The Library does not only hold book collection, but rather offers a variety of other spaces for gathering, studying, and performing. Most of the space geometries is curvilinear in plan, following the natural lines of the site and allowing for continuous flow between different programs. Bookshelves, which are designed to act as a part of the primary structural elements, follow the curves of the floorplans, allowing the visitors to enjoy the design’s geometries throughout the building.
Main structure is composed of a combination of flat-plate elements and thin metal columns that are incorporated within each shelf design to allow for flexibility in earthquake scenario. The mesh façade elements are used as a secondary earthquake protection system as the mesh geometries help prevent the buckling. If one member buckles, having a close neighbor helps stop it bending and distributes the forces evenly.
The building elevates the book artifacts that need protection to the higher levels due to area’s flooding risks. The first two floors are left open for supplementary programs featuring the auditorium, café, atriums, and offices. Levels 02, 03, and 04 contain a variety of book and mapping collections organized on shelves that follow the curvatures of the spaces. Floors are connected with ramps which allow the visitor to seamlessly arrive at the next level, while also having a direct access to bookshelves that are located just next to the ramps.
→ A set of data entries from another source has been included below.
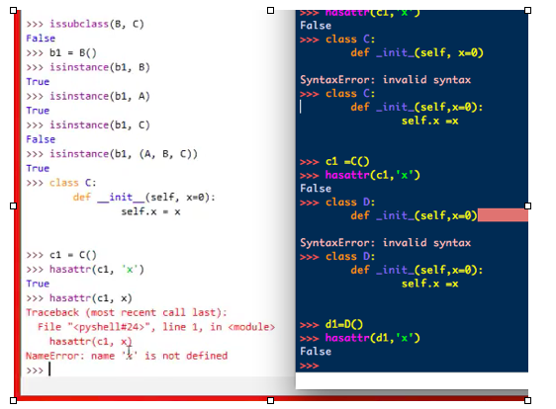Click the top-right corner selection handle

(x=527, y=10)
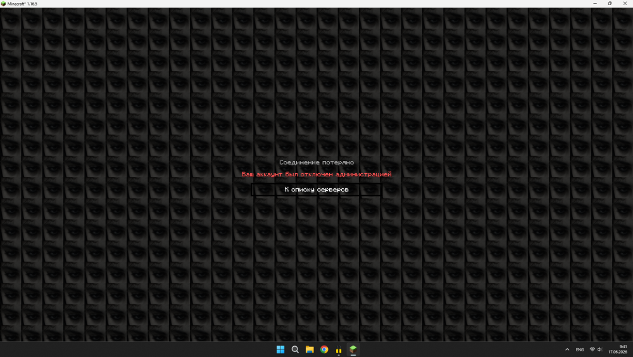Viewport: 633px width, 357px height.
Task: Show the desktop via the taskbar corner
Action: click(x=632, y=349)
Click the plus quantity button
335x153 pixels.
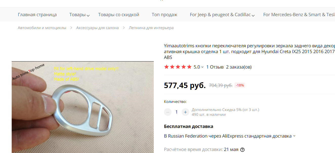[x=185, y=112]
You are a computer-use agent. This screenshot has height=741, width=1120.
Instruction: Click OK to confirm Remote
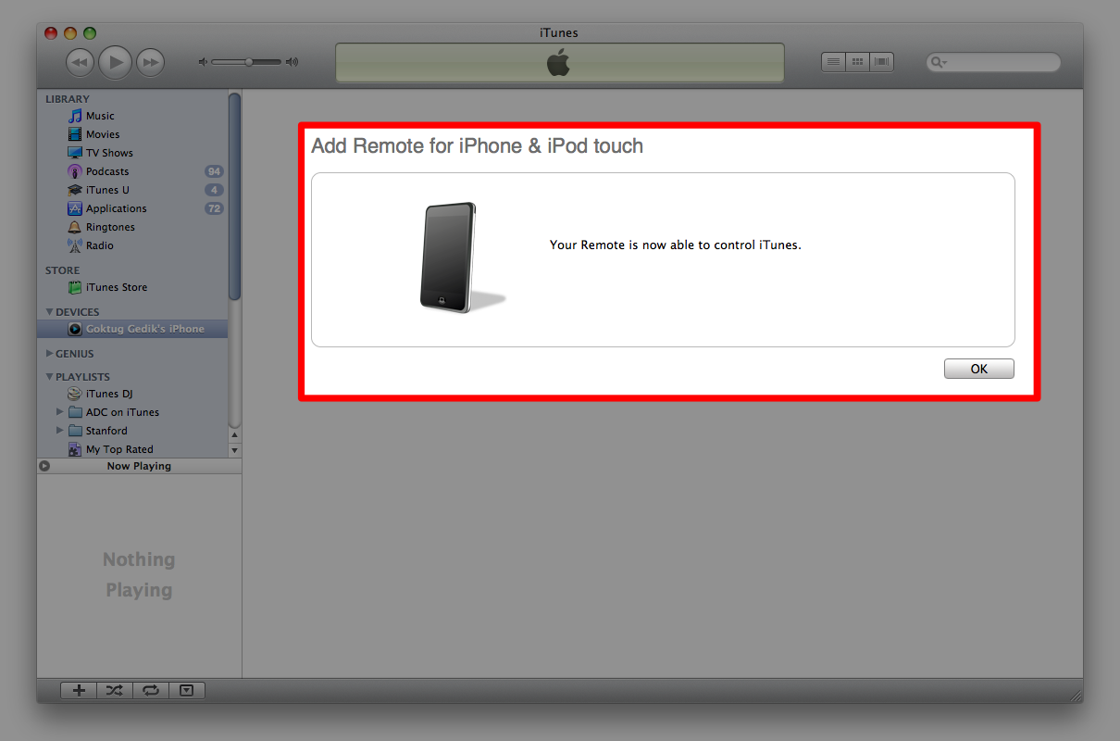978,369
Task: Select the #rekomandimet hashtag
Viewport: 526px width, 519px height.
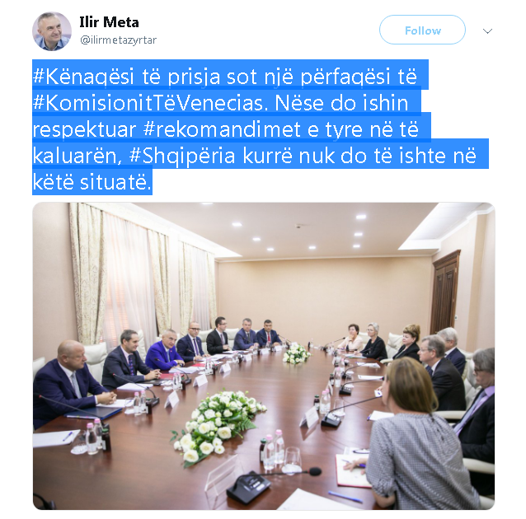Action: click(x=222, y=129)
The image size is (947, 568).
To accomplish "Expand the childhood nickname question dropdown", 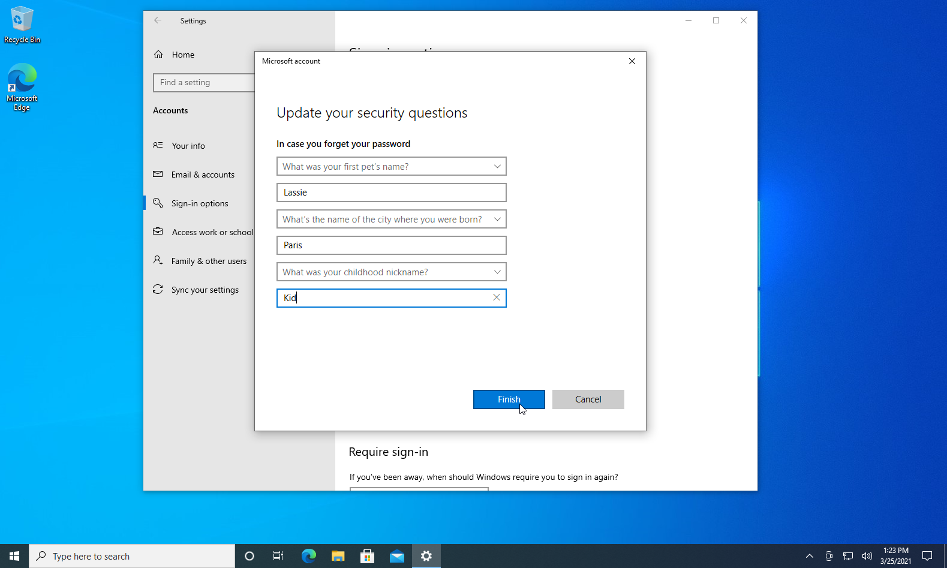I will pos(392,272).
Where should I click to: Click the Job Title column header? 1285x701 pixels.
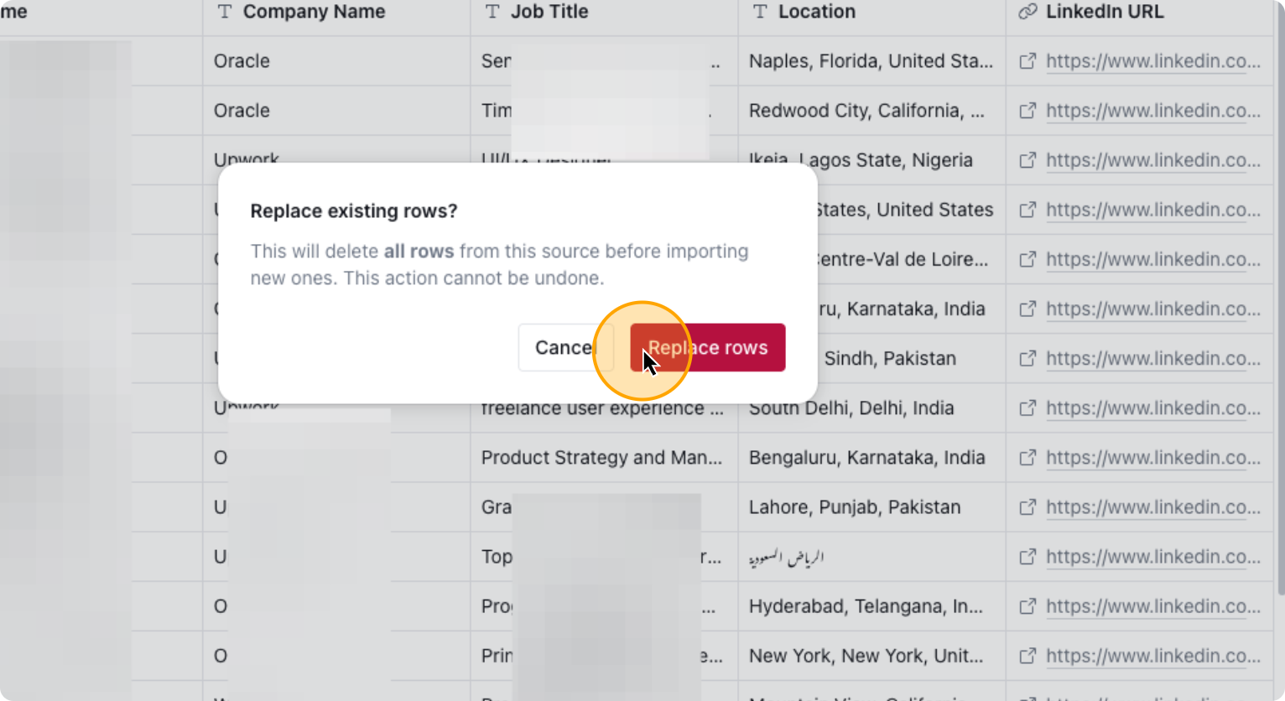549,12
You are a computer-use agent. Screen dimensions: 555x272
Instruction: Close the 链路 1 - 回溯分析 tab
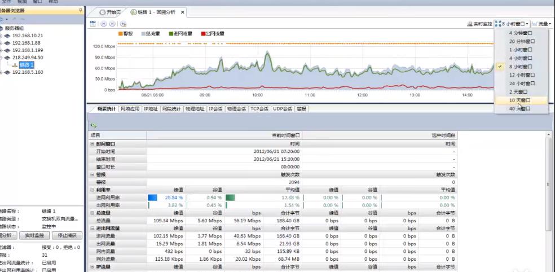tap(182, 12)
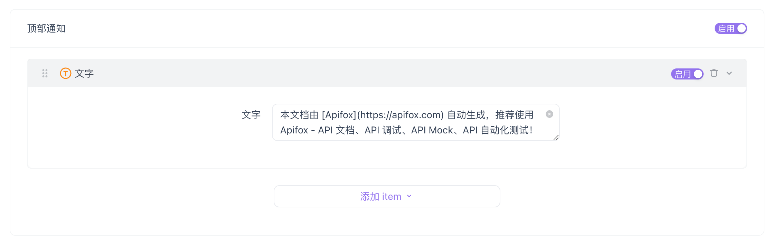The height and width of the screenshot is (244, 772).
Task: Click the purple 启用 toggle in the top-right corner
Action: click(731, 28)
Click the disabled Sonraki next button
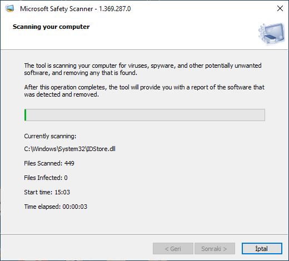The width and height of the screenshot is (289, 261). [215, 248]
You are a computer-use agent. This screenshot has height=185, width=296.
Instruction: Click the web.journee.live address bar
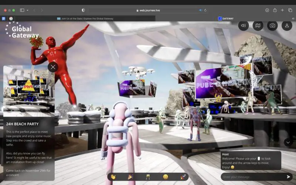pos(148,10)
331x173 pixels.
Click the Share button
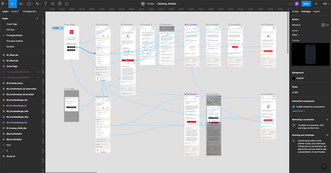306,4
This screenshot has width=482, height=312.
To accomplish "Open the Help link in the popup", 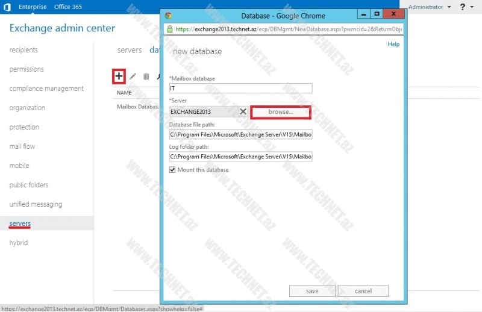I will tap(393, 44).
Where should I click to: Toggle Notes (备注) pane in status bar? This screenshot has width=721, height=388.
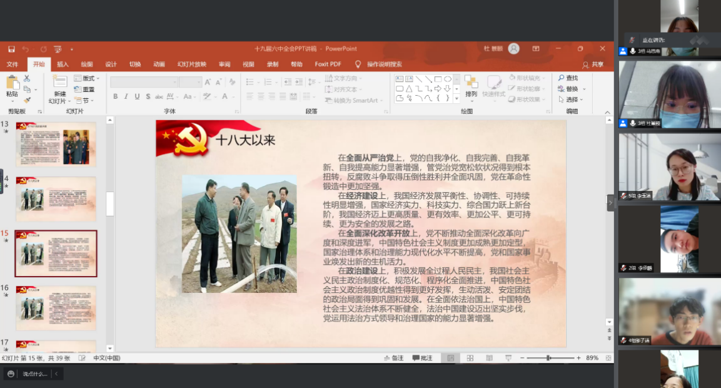pyautogui.click(x=393, y=358)
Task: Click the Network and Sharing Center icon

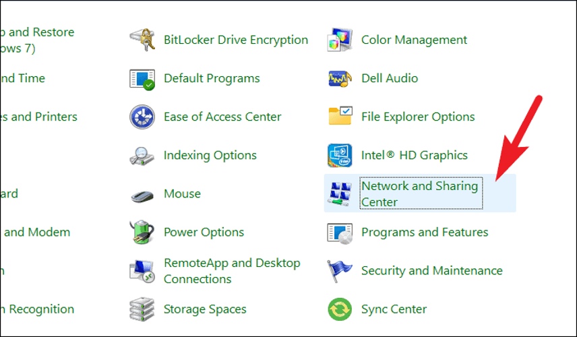Action: point(340,193)
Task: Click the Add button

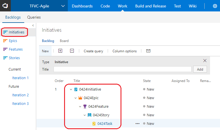Action: coord(200,69)
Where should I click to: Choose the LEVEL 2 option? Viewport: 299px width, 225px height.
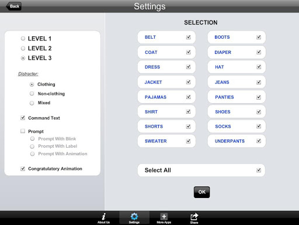coord(23,48)
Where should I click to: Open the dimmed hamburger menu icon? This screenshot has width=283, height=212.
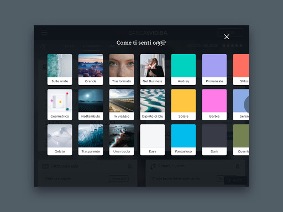point(44,33)
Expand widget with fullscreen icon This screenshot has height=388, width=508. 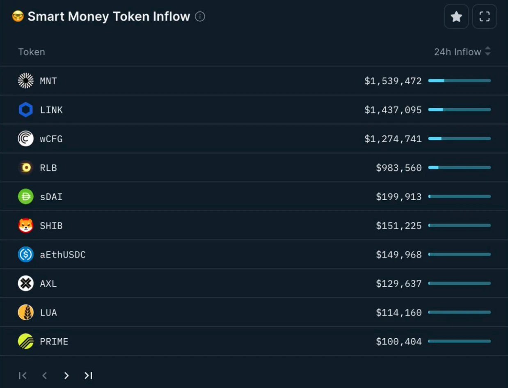point(485,17)
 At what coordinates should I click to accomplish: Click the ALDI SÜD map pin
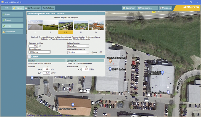[x=31, y=78]
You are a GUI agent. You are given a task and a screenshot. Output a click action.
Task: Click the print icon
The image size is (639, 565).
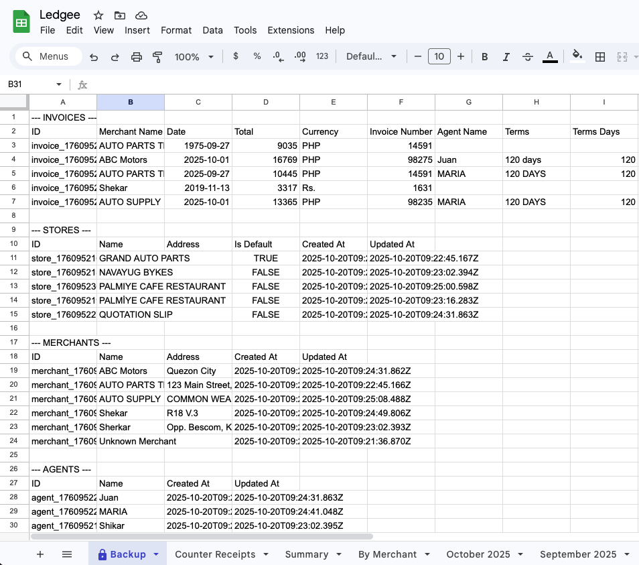(x=137, y=56)
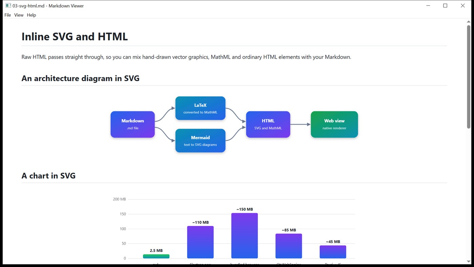Open the Help menu
The width and height of the screenshot is (474, 267).
[x=32, y=15]
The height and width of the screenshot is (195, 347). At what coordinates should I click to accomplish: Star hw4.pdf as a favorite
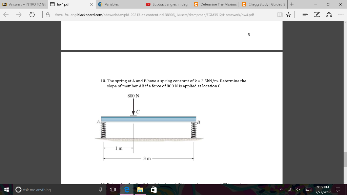click(288, 15)
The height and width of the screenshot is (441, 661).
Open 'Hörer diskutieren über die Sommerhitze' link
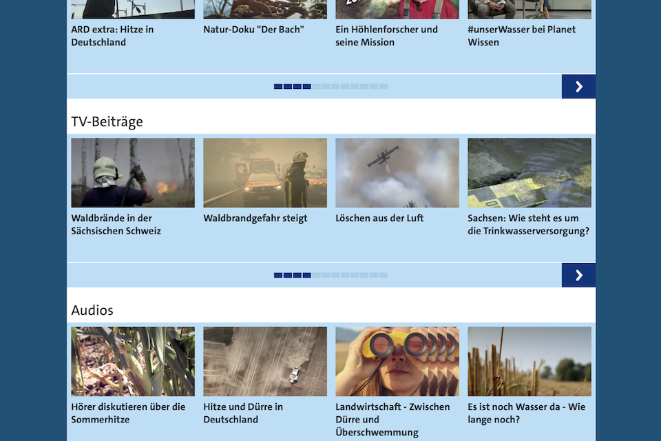tap(128, 413)
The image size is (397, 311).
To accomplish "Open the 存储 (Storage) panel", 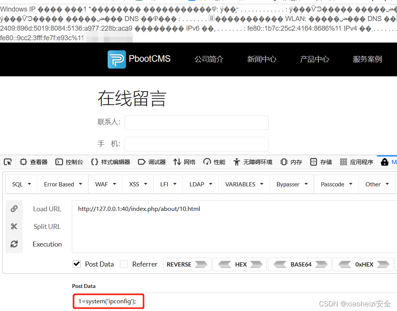I will click(321, 162).
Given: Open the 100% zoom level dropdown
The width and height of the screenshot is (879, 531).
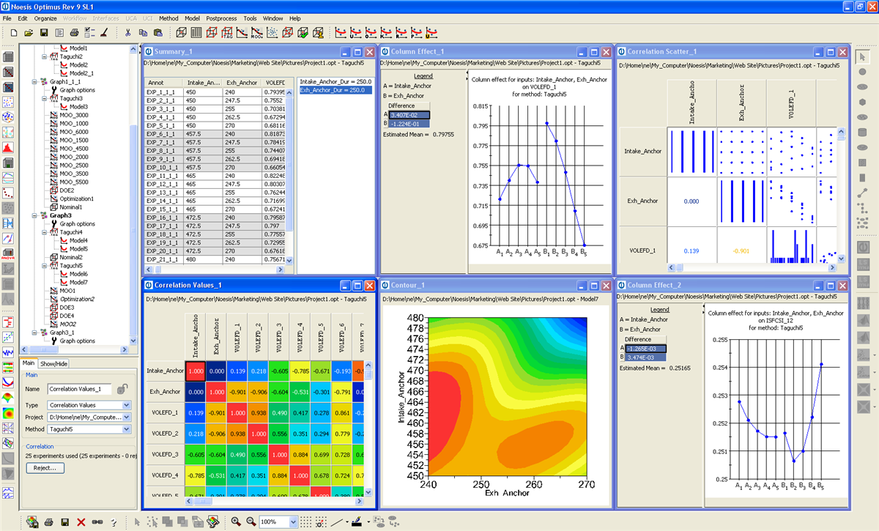Looking at the screenshot, I should [x=293, y=521].
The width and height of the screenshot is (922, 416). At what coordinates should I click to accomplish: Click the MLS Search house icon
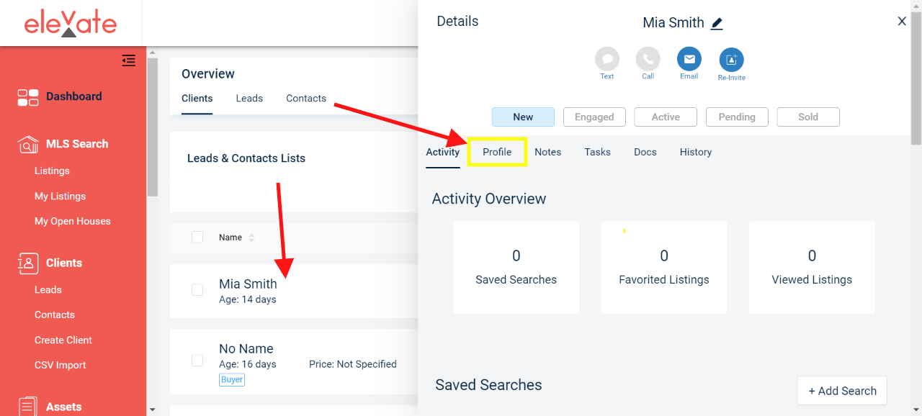(x=28, y=144)
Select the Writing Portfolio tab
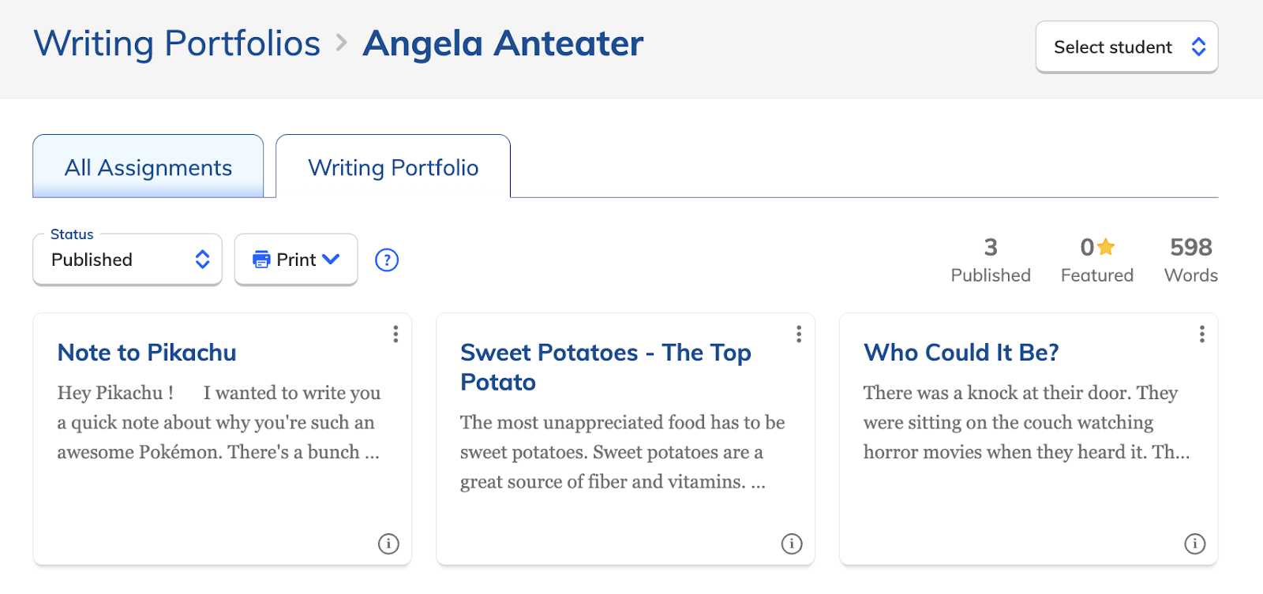The height and width of the screenshot is (594, 1263). point(392,166)
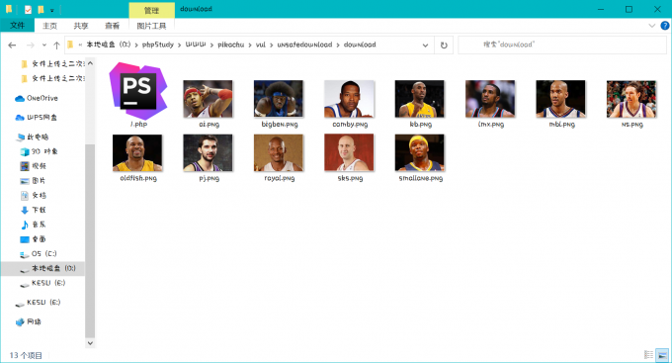This screenshot has width=672, height=363.
Task: Open the 文件 (File) menu tab
Action: tap(17, 26)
The last floor, quiet and secluded from the rest of the library, is used exclusively for study with a direct view to the nearby ocean.
Two atriums act as core elements that organize the main circulation routes. These atriums span vertically for 4 and 5 floors, and serve as moments of pause and gathering, as well as a vertical connection between different programmatic layers. The atriums act as 3D windows into the building because of their transparency which allows the visitors to start experiencing the layered nature of interior spaces before entering the building.